## [Short exercise]
Render the listing lines as a JSON list of strings, one per line and leaving out blank lines, starting at the line that contains "Screen dimensions: 750x1334" and ending at the line that contains "(x=752, y=44)".

--- BEGIN ---

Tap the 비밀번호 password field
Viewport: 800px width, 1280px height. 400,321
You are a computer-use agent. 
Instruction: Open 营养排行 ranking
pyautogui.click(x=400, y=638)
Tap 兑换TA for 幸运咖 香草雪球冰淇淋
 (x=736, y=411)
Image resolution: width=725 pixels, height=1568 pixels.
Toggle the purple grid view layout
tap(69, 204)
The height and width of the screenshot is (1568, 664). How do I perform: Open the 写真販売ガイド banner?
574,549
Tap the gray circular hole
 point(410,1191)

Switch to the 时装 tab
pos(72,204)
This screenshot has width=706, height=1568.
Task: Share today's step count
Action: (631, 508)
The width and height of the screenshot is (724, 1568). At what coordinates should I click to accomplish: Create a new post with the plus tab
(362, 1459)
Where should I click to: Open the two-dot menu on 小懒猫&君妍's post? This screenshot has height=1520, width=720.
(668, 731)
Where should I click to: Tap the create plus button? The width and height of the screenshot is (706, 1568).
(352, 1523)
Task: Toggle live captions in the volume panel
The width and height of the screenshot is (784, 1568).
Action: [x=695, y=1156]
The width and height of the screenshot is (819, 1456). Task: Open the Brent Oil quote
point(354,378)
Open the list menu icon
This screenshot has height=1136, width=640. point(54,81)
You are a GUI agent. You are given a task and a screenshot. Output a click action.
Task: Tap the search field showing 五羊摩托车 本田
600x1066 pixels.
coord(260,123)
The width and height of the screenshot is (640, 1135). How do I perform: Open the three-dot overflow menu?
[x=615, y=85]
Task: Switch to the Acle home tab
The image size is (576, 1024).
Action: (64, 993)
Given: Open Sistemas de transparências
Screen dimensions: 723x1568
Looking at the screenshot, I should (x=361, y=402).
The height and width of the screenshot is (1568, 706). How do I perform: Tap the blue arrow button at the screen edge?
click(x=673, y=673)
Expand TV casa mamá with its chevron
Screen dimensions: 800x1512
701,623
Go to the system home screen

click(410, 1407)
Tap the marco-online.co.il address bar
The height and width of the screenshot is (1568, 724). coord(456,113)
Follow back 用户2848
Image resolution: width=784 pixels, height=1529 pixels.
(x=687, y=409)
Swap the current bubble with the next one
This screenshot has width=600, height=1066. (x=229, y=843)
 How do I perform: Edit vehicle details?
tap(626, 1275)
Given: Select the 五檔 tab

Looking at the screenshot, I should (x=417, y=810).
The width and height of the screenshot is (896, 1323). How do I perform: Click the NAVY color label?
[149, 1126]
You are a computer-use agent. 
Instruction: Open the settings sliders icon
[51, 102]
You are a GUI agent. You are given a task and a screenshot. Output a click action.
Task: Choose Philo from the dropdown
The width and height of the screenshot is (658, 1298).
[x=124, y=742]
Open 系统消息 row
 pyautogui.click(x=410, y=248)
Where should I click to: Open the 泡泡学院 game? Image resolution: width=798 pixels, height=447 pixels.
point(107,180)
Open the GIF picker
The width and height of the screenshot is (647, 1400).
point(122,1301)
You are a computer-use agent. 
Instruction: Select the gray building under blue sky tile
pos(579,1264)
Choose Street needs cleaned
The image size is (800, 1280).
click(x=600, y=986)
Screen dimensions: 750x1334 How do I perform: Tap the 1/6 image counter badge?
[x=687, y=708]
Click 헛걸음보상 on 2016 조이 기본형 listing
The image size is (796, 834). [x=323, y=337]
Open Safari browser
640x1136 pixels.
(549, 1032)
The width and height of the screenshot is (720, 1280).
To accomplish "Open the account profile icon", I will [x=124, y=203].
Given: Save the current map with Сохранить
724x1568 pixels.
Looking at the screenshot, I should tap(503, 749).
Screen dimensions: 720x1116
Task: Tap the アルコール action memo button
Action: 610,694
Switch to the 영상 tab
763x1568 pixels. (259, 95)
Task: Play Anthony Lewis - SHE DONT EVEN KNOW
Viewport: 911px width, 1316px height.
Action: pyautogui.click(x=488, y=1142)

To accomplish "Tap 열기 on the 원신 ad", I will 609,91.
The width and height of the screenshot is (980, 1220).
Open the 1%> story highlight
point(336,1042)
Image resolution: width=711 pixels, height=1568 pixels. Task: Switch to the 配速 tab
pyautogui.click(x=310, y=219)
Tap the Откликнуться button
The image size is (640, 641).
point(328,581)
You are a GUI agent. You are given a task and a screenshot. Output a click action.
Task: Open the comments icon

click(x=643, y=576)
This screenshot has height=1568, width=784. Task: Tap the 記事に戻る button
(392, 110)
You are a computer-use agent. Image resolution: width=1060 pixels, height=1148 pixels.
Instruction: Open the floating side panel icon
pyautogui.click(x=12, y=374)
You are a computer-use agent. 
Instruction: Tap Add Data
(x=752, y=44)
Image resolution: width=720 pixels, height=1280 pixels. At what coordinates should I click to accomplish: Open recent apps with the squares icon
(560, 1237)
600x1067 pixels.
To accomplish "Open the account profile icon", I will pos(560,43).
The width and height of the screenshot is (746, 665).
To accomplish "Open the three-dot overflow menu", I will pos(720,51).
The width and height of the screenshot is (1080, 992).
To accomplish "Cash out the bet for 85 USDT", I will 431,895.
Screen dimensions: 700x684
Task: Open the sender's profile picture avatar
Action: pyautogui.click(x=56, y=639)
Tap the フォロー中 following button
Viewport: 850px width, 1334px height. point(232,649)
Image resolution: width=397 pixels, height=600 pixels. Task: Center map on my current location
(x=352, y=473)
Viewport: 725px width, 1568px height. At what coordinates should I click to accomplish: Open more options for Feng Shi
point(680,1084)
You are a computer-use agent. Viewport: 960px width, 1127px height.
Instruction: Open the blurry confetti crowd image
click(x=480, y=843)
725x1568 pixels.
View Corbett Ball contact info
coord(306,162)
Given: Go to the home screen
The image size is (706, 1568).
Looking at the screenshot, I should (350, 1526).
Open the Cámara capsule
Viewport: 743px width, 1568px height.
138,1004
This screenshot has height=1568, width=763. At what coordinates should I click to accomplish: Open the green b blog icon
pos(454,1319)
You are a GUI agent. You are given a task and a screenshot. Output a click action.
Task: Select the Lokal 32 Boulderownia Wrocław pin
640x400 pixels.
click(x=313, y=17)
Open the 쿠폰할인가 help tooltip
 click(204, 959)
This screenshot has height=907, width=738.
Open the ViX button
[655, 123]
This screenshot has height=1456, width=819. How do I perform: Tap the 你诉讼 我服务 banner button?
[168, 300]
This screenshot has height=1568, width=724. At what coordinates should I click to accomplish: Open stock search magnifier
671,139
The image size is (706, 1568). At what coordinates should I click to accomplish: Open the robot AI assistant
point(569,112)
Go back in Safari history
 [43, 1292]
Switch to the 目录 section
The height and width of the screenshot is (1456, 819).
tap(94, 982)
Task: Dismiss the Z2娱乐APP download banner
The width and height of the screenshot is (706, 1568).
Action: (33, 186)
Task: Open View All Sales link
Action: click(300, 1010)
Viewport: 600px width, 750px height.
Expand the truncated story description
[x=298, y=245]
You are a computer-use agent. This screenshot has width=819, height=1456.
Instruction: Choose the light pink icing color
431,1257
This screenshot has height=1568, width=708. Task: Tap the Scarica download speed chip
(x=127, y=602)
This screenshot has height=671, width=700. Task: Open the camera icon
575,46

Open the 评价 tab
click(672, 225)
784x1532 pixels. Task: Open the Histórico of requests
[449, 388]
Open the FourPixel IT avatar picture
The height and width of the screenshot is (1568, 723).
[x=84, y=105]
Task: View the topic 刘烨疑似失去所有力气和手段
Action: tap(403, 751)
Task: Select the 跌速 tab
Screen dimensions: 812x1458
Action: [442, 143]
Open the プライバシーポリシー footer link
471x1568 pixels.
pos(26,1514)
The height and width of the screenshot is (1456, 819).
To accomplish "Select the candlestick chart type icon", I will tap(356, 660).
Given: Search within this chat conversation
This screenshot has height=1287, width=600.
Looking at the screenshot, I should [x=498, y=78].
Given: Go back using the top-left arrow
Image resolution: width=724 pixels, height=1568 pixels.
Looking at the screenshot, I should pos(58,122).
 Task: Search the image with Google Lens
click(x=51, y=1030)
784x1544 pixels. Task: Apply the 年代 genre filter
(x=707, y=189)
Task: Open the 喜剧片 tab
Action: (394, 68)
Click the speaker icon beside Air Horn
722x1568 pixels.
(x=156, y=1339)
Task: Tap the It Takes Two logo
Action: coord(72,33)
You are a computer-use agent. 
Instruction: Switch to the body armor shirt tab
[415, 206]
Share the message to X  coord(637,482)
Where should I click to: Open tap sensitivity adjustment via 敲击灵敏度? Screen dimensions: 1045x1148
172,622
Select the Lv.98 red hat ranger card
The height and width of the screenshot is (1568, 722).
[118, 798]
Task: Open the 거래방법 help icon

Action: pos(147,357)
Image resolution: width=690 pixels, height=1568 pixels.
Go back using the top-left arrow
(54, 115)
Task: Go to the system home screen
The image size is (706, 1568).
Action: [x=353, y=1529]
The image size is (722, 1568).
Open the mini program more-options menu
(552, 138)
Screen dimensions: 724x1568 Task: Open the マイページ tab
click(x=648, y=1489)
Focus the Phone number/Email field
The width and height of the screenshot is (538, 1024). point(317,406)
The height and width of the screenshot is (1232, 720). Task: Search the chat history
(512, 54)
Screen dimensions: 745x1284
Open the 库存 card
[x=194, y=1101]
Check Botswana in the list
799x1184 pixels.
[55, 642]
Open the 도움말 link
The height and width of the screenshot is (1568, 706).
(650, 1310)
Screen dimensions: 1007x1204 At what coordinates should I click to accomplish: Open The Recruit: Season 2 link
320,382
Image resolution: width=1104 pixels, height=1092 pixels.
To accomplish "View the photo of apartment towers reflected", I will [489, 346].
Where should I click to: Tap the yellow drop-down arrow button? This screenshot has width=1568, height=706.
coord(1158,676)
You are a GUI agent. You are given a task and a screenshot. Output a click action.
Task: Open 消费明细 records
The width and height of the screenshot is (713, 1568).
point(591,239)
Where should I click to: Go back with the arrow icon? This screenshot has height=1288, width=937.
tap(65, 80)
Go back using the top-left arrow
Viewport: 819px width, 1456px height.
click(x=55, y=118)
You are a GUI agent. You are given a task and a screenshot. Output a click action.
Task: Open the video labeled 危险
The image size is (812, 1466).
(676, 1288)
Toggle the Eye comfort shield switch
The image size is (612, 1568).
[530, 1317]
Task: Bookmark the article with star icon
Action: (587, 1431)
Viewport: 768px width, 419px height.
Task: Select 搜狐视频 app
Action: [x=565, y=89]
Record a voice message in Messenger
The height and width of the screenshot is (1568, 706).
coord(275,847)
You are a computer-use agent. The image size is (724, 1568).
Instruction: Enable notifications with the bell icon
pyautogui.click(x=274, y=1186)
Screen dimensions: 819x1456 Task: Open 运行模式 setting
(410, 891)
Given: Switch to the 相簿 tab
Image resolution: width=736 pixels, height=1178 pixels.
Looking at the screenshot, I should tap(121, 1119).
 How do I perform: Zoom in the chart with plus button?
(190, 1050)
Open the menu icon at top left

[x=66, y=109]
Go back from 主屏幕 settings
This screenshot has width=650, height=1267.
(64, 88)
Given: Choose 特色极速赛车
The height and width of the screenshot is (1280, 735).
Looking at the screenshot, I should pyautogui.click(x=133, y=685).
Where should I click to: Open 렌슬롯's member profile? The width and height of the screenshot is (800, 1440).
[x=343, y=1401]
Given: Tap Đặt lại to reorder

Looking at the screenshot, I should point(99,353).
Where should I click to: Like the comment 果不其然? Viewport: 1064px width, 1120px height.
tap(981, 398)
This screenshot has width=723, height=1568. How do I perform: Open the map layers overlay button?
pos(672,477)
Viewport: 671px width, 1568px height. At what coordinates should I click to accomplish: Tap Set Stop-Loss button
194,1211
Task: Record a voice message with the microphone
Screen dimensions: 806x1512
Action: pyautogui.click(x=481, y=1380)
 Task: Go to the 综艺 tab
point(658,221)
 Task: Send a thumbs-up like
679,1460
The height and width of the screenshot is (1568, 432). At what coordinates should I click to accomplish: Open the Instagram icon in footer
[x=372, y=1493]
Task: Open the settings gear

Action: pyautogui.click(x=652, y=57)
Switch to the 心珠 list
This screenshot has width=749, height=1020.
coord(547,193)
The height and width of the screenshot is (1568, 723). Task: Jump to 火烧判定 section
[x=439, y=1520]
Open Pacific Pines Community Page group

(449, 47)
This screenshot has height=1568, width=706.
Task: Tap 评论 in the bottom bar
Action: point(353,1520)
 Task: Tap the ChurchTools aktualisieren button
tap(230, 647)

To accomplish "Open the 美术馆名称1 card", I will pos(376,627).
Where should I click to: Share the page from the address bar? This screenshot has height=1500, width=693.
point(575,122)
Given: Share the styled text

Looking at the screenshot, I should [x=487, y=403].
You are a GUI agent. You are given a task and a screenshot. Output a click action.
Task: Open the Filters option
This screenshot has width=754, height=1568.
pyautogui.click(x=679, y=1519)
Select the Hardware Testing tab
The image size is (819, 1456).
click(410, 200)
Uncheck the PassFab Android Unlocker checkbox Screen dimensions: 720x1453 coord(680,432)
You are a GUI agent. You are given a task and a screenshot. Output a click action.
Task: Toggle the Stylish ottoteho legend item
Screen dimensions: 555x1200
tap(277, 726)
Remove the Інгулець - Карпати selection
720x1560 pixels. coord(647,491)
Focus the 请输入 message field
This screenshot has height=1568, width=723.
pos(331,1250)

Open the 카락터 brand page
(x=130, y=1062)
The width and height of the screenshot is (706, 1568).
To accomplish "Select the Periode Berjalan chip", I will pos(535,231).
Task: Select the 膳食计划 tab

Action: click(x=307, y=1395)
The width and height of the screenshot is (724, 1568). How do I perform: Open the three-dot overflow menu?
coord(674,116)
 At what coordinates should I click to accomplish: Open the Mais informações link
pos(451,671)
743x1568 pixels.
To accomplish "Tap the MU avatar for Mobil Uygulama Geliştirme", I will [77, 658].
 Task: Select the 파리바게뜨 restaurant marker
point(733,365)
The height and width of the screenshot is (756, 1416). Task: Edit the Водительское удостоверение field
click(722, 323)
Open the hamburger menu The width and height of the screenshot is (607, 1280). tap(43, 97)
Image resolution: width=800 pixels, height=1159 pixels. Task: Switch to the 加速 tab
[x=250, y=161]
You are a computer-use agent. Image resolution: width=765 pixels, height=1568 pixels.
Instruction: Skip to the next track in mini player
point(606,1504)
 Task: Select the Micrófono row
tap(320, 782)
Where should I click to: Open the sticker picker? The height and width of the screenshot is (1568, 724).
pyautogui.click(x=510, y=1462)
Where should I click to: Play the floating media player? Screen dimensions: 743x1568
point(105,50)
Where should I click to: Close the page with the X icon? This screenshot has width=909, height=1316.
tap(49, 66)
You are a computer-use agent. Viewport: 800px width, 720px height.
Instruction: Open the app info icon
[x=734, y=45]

--- END ---

## [Response]
[
  "Screen dimensions: 750x1334 How do I perform: Tap the 1/6 image counter badge?",
  "[x=687, y=708]",
  "Click 헛걸음보상 on 2016 조이 기본형 listing",
  "The image size is (796, 834). [x=323, y=337]",
  "Open Safari browser",
  "640x1136 pixels.",
  "(549, 1032)",
  "The width and height of the screenshot is (720, 1280).",
  "To accomplish \"Open the account profile icon\", I will [x=124, y=203].",
  "Given: Save the current map with Сохранить",
  "724x1568 pixels.",
  "Looking at the screenshot, I should tap(503, 749).",
  "Screen dimensions: 720x1116",
  "Task: Tap the アルコール action memo button",
  "Action: 610,694",
  "Switch to the 영상 tab",
  "763x1568 pixels. (259, 95)",
  "Task: Play Anthony Lewis - SHE DONT EVEN KNOW",
  "Viewport: 911px width, 1316px height.",
  "Action: pyautogui.click(x=488, y=1142)",
  "To accomplish \"Tap 열기 on the 원신 ad\", I will 609,91.",
  "The width and height of the screenshot is (980, 1220).",
  "Open the 1%> story highlight",
  "point(336,1042)",
  "Image resolution: width=711 pixels, height=1568 pixels. Task: Switch to the 配速 tab",
  "pyautogui.click(x=310, y=219)",
  "Tap the Откликнуться button",
  "The image size is (640, 641).",
  "point(328,581)",
  "You are a GUI agent. You are given a task and a screenshot. Output a click action.",
  "Task: Open the comments icon",
  "click(x=643, y=576)",
  "This screenshot has height=1568, width=784. Task: Tap the 記事に戻る button",
  "(392, 110)",
  "You are a computer-use agent. Image resolution: width=1060 pixels, height=1148 pixels.",
  "Instruction: Open the floating side panel icon",
  "pyautogui.click(x=12, y=374)",
  "You are a computer-use agent. ",
  "Instruction: Tap Add Data",
  "(x=752, y=44)"
]